TEXTO PROPORCIONADO:
• • • •

Perón fue reduciendo la capacidad de maniobra de Montoneros en el nuevo esquema de poder, ahora dominado por la ortodoxia y el sindicalismo, y la fórmula “Perón – Perón”, en la que se cerraban las filas del Movimiento. El justicialismo blindaba la herencia de Perón en la figura de Isabel, en “el peronismo verdadero”.
La intención de Perón de conducir una coalición intrapartidaria –en la que pugnaban proyectos ideológicos contrapuestos– daba señales de fracaso. Perón había agitado las aguas de la violencia contra la dictadura de Lanusse y ahora no podía controlarlas en su propio Movimiento. El clima de enfrentamiento estaba instalado.
Perón advertía que su ala izquierda no tendría espacio en el Movimiento si no se adecuaba a sus directivas. Pero no quería romper con Montoneros: tenía por delante las elecciones del 23 de septiembre de 1973 (ganaría con el 62%). Montoneros, aturdido en la confusión, navegaba en su impotencia política, entre la subordinación y el rechazo a su líder, tampoco quería romper con Perón. Pero, cerrados los canales de comunicación interno, quería llevarle un mensaje: dos días después de su triunfo electoral, mató a José Rucci, su sindicalista más leal, que controlaba el movimiento obrero.
Una semana después, el Consejo Superior Justicialista se declaró en “estado de guerra”. Y esa guerra, desde el Estado, la condujo Perón como presidente.
Las nuevas “Instrucciones” ordenaban: “Deben excluirse de los locales partidarios a todos aquellos que se manifiesten de cualquier modo vinculados al marxismo. En todos los distritos se organizará un sistema de inteligencia al servicio de esta lucha, el que estará vinculado con el organismo central que se creará. Se utilizarán todos los medios de lucha que se consideren eficientes, en cada lugar y oportunidad. Los compañeros peronistas, sin perjuicio de sus funciones específicas, deben ajustarse a los propósitos de esta lucha, haciendo actuar todos los elementos de que dispone el Estado para impedir los planes del enemigo y reprimirlo con todo rigor”.
A partir de entonces, comenzó la purga de funcionarios en municipios, gobernaciones y organismos del Estado, una purga que no admitía matices y contradicciones: el nuevo enemigo eran “los elementos infiltrados”, “los infiltrados marxistas”. Había que detectarlos y depurarlos. “Corresponde a los organismos del Movimiento hacer una limpieza”, aconsejó Perón. (Conferencia de prensa, 8/2/74).

• • • •

EXPLORAR EL MATERIAL:
(1) Responde estas preguntas sobre el texto de Perón y Montoneros:
(a) ¿En qué fecha se celebraban las elecciones que Perón tenía por delante?
(b) ¿En qué estado se declaró el Consejo Superior Justicialista una semana después?
(c) ¿A quién mató Montoneros dos días después del triunfo electoral de Perón?
(2) Reproduce el fragmento del texto sobre Perón y Montoneros que va desde "A partir de" hasta "de prensa, 8/2/74).", ambos incluidos.
(3) Según el texto sobre Perón y Montoneros, ¿por qué Perón no quería romper con Montoneros? Contesta en una a tres oraciones.

INFORMACIÓN PROPORCIONADA:
• • • •

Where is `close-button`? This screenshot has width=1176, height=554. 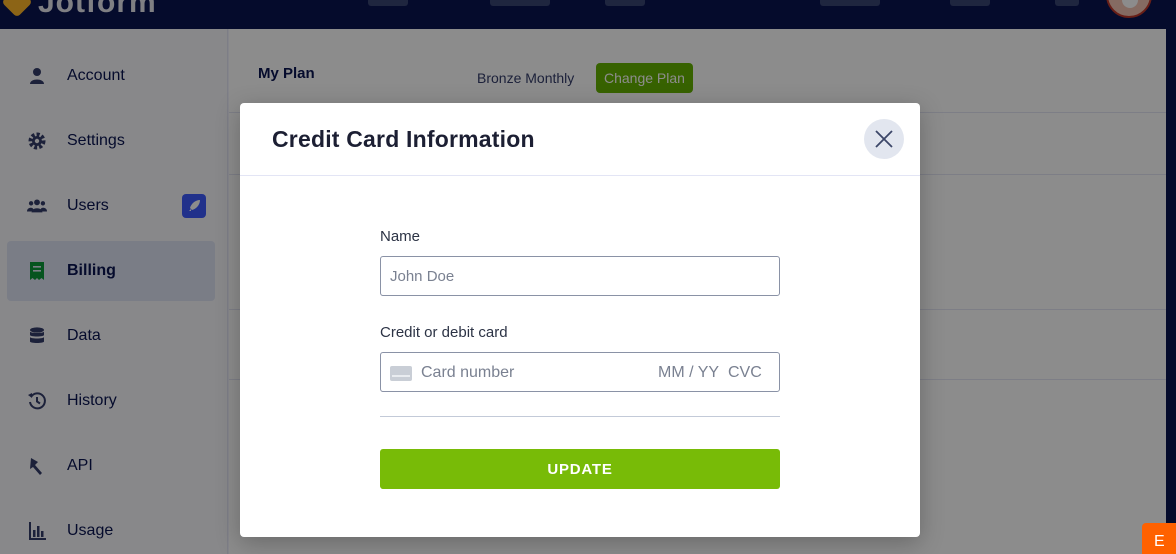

• • • •

RESULTADOS DEL EJERCICIO:
(1)
(a) El 23 de septiembre de 1973.
(b) En "estado de guerra".
(c) A José Rucci.

(2)
A partir de entonces, comenzó la purga de funcionarios en municipios, gobernaciones y organismos del Estado, una purga que no admitía matices y contradicciones: el nuevo enemigo eran “los elementos infiltrados”, “los infiltrados marxistas”. Había que detectarlos y depurarlos. “Corresponde a los organismos del Movimiento hacer una limpieza”, aconsejó Perón. (Conferencia de prensa, 8/2/74).

(3) Porque tenía por delante las elecciones del 23 de septiembre de 1973, que ganaría con el 62%.